* _RECORDS_
###
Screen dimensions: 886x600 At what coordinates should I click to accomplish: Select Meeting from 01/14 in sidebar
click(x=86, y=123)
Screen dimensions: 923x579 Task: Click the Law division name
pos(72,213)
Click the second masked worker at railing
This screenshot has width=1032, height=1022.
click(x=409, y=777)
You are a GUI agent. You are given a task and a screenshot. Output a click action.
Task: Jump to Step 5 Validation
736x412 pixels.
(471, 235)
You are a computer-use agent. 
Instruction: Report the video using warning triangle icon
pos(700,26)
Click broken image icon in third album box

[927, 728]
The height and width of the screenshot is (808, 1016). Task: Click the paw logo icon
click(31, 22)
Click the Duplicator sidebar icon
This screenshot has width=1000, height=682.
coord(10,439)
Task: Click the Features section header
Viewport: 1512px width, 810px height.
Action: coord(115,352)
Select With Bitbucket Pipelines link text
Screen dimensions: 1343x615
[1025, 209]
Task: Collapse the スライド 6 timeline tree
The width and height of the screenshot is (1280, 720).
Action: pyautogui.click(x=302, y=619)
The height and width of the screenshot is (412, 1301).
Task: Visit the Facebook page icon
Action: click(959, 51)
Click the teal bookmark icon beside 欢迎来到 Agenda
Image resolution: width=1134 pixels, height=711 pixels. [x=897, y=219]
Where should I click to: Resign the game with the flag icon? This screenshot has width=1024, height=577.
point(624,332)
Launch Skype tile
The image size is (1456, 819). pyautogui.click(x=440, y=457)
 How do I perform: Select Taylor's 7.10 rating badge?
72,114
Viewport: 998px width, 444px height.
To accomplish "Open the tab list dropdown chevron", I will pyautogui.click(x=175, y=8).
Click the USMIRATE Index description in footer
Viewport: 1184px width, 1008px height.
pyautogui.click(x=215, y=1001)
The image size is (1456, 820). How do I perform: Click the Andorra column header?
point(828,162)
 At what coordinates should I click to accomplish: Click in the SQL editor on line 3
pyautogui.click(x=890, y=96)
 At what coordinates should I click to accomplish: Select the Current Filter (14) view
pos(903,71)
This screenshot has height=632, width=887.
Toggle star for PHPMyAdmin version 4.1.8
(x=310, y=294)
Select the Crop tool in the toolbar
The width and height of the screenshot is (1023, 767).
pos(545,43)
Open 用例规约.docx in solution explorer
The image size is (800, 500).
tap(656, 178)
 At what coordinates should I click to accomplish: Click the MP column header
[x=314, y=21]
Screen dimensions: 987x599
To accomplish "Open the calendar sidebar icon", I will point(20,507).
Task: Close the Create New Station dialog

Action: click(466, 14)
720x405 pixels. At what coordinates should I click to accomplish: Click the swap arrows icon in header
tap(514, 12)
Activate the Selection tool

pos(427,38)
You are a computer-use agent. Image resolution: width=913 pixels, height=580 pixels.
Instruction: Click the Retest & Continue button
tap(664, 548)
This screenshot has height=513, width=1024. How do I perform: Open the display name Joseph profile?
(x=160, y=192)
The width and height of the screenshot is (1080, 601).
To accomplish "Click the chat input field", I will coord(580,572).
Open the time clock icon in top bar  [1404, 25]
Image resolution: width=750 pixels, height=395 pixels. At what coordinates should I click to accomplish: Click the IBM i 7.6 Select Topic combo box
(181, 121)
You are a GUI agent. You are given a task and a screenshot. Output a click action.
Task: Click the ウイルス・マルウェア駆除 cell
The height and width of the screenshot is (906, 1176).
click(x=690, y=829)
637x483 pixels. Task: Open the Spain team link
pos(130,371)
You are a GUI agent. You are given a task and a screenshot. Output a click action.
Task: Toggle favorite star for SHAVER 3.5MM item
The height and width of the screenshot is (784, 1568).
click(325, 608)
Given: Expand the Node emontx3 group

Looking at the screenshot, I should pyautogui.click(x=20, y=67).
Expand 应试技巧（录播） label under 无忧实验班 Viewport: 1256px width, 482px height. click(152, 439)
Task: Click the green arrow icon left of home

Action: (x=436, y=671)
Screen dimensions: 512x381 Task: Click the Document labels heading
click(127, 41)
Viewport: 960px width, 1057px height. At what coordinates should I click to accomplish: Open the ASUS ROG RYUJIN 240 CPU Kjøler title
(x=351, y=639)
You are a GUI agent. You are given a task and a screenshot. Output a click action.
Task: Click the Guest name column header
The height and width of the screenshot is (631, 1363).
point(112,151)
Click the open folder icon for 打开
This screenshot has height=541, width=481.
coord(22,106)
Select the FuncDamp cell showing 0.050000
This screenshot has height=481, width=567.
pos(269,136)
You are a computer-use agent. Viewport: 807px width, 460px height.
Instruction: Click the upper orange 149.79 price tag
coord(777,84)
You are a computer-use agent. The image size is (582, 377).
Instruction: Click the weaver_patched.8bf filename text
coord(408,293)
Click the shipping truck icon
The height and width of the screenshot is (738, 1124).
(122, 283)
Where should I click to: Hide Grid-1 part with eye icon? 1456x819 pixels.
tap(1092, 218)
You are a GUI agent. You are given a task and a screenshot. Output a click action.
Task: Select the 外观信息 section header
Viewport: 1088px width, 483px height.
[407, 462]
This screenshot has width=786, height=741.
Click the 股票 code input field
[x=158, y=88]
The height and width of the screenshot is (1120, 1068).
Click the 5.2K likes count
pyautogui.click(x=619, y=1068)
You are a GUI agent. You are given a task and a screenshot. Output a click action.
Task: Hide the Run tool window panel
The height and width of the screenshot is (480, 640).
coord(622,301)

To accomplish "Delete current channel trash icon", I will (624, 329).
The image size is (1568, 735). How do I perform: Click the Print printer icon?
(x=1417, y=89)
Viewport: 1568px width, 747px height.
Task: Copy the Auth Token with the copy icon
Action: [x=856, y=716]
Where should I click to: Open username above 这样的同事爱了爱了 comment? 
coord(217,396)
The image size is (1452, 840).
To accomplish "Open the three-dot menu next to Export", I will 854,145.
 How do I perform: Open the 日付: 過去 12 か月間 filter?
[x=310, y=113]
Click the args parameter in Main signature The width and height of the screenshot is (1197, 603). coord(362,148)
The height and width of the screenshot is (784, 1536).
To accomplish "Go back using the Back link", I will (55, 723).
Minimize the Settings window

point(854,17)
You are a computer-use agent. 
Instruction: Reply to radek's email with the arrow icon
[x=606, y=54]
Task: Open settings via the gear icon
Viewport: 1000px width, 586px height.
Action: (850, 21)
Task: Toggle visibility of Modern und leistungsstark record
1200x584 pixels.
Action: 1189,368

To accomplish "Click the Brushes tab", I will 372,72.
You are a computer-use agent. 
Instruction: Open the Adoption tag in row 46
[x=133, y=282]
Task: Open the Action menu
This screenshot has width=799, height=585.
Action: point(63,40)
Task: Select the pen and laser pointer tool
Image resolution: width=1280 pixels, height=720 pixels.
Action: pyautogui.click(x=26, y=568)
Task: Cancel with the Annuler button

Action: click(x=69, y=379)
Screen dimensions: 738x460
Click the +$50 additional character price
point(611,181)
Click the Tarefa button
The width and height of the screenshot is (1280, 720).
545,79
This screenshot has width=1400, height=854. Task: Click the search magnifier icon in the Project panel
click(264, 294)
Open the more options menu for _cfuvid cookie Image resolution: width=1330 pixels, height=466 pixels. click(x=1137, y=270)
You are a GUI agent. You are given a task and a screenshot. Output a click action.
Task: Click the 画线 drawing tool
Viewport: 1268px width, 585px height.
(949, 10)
###
* _ASSIGNMENT_
Reproduce all of the records, keeping every character unchanged.

* _WRITTEN REPLY_
Screen dimensions: 886x600 At what coordinates should I click to accomplish: Select Meeting from 01/14 in sidebar
click(x=86, y=123)
Screen dimensions: 923x579 Task: Click the Law division name
pos(72,213)
Click the second masked worker at railing
This screenshot has width=1032, height=1022.
click(x=409, y=777)
You are a GUI agent. You are given a task and a screenshot. Output a click action.
Task: Jump to Step 5 Validation
736x412 pixels.
(471, 235)
You are a computer-use agent. 
Instruction: Report the video using warning triangle icon
pos(700,26)
Click broken image icon in third album box

[927, 728]
The height and width of the screenshot is (808, 1016). Task: Click the paw logo icon
click(31, 22)
Click the Duplicator sidebar icon
This screenshot has width=1000, height=682.
coord(10,439)
Task: Click the Features section header
Viewport: 1512px width, 810px height.
Action: coord(115,352)
Select With Bitbucket Pipelines link text
Screen dimensions: 1343x615
[1025, 209]
Task: Collapse the スライド 6 timeline tree
The width and height of the screenshot is (1280, 720).
Action: pyautogui.click(x=302, y=619)
The height and width of the screenshot is (412, 1301).
Task: Visit the Facebook page icon
Action: click(959, 51)
Click the teal bookmark icon beside 欢迎来到 Agenda
Image resolution: width=1134 pixels, height=711 pixels. [x=897, y=219]
Where should I click to: Resign the game with the flag icon? This screenshot has width=1024, height=577.
point(624,332)
Launch Skype tile
The image size is (1456, 819). pyautogui.click(x=440, y=457)
 How do I perform: Select Taylor's 7.10 rating badge?
72,114
Viewport: 998px width, 444px height.
To accomplish "Open the tab list dropdown chevron", I will pyautogui.click(x=175, y=8).
Click the USMIRATE Index description in footer
Viewport: 1184px width, 1008px height.
pyautogui.click(x=215, y=1001)
The image size is (1456, 820). How do I perform: Click the Andorra column header?
point(828,162)
 At what coordinates should I click to accomplish: Click in the SQL editor on line 3
pyautogui.click(x=890, y=96)
 At what coordinates should I click to accomplish: Select the Current Filter (14) view
pos(903,71)
This screenshot has height=632, width=887.
Toggle star for PHPMyAdmin version 4.1.8
(x=310, y=294)
Select the Crop tool in the toolbar
The width and height of the screenshot is (1023, 767).
pos(545,43)
Open 用例规约.docx in solution explorer
The image size is (800, 500).
tap(656, 178)
 At what coordinates should I click to accomplish: Click the MP column header
[x=314, y=21]
Screen dimensions: 987x599
To accomplish "Open the calendar sidebar icon", I will point(20,507).
Task: Close the Create New Station dialog

Action: click(466, 14)
720x405 pixels. At what coordinates should I click to accomplish: Click the swap arrows icon in header
tap(514, 12)
Activate the Selection tool

pos(427,38)
You are a computer-use agent. Image resolution: width=913 pixels, height=580 pixels.
Instruction: Click the Retest & Continue button
tap(664, 548)
This screenshot has height=513, width=1024. How do I perform: Open the display name Joseph profile?
(x=160, y=192)
The width and height of the screenshot is (1080, 601).
To accomplish "Click the chat input field", I will coord(580,572).
Open the time clock icon in top bar  [1404, 25]
Image resolution: width=750 pixels, height=395 pixels. At what coordinates should I click to accomplish: Click the IBM i 7.6 Select Topic combo box
(181, 121)
You are a GUI agent. You are given a task and a screenshot. Output a click action.
Task: Click the ウイルス・マルウェア駆除 cell
The height and width of the screenshot is (906, 1176).
click(x=690, y=829)
637x483 pixels. Task: Open the Spain team link
pos(130,371)
You are a GUI agent. You are given a task and a screenshot. Output a click action.
Task: Toggle favorite star for SHAVER 3.5MM item
The height and width of the screenshot is (784, 1568).
click(325, 608)
Given: Expand the Node emontx3 group

Looking at the screenshot, I should pyautogui.click(x=20, y=67).
Expand 应试技巧（录播） label under 无忧实验班 Viewport: 1256px width, 482px height. click(152, 439)
Task: Click the green arrow icon left of home

Action: (x=436, y=671)
Screen dimensions: 512x381 Task: Click the Document labels heading
click(127, 41)
Viewport: 960px width, 1057px height. At what coordinates should I click to accomplish: Open the ASUS ROG RYUJIN 240 CPU Kjøler title
(x=351, y=639)
You are a GUI agent. You are given a task and a screenshot. Output a click action.
Task: Click the Guest name column header
The height and width of the screenshot is (631, 1363).
point(112,151)
Click the open folder icon for 打开
This screenshot has height=541, width=481.
coord(22,106)
Select the FuncDamp cell showing 0.050000
This screenshot has height=481, width=567.
pos(269,136)
You are a computer-use agent. Viewport: 807px width, 460px height.
Instruction: Click the upper orange 149.79 price tag
coord(777,84)
You are a computer-use agent. The image size is (582, 377).
Instruction: Click the weaver_patched.8bf filename text
coord(408,293)
Click the shipping truck icon
The height and width of the screenshot is (738, 1124).
(122, 283)
Where should I click to: Hide Grid-1 part with eye icon? 1456x819 pixels.
tap(1092, 218)
You are a GUI agent. You are given a task and a screenshot. Output a click action.
Task: Select the 外观信息 section header
Viewport: 1088px width, 483px height.
[407, 462]
This screenshot has width=786, height=741.
Click the 股票 code input field
[x=158, y=88]
The height and width of the screenshot is (1120, 1068).
Click the 5.2K likes count
pyautogui.click(x=619, y=1068)
You are a GUI agent. You are given a task and a screenshot. Output a click action.
Task: Hide the Run tool window panel
The height and width of the screenshot is (480, 640).
coord(622,301)

To accomplish "Delete current channel trash icon", I will (624, 329).
The image size is (1568, 735). How do I perform: Click the Print printer icon?
(x=1417, y=89)
Viewport: 1568px width, 747px height.
Task: Copy the Auth Token with the copy icon
Action: [x=856, y=716]
Where should I click to: Open username above 这样的同事爱了爱了 comment? 
coord(217,396)
The image size is (1452, 840).
To accomplish "Open the three-dot menu next to Export", I will 854,145.
 How do I perform: Open the 日付: 過去 12 か月間 filter?
[x=310, y=113]
Click the args parameter in Main signature The width and height of the screenshot is (1197, 603). coord(362,148)
The height and width of the screenshot is (784, 1536).
To accomplish "Go back using the Back link", I will (55, 723).
Minimize the Settings window

point(854,17)
You are a computer-use agent. 
Instruction: Reply to radek's email with the arrow icon
[x=606, y=54]
Task: Open settings via the gear icon
Viewport: 1000px width, 586px height.
Action: (850, 21)
Task: Toggle visibility of Modern und leistungsstark record
1200x584 pixels.
Action: 1189,368

To accomplish "Click the Brushes tab", I will 372,72.
You are a computer-use agent. 
Instruction: Open the Adoption tag in row 46
[x=133, y=282]
Task: Open the Action menu
This screenshot has width=799, height=585.
Action: point(63,40)
Task: Select the pen and laser pointer tool
Image resolution: width=1280 pixels, height=720 pixels.
Action: pyautogui.click(x=26, y=568)
Task: Cancel with the Annuler button

Action: click(x=69, y=379)
Screen dimensions: 738x460
Click the +$50 additional character price
point(611,181)
Click the Tarefa button
The width and height of the screenshot is (1280, 720).
545,79
This screenshot has width=1400, height=854. Task: Click the search magnifier icon in the Project panel
click(264, 294)
Open the more options menu for _cfuvid cookie Image resolution: width=1330 pixels, height=466 pixels. click(x=1137, y=270)
You are a GUI agent. You are given a task and a screenshot. Output a click action.
Task: Click the 画线 drawing tool
Viewport: 1268px width, 585px height.
(949, 10)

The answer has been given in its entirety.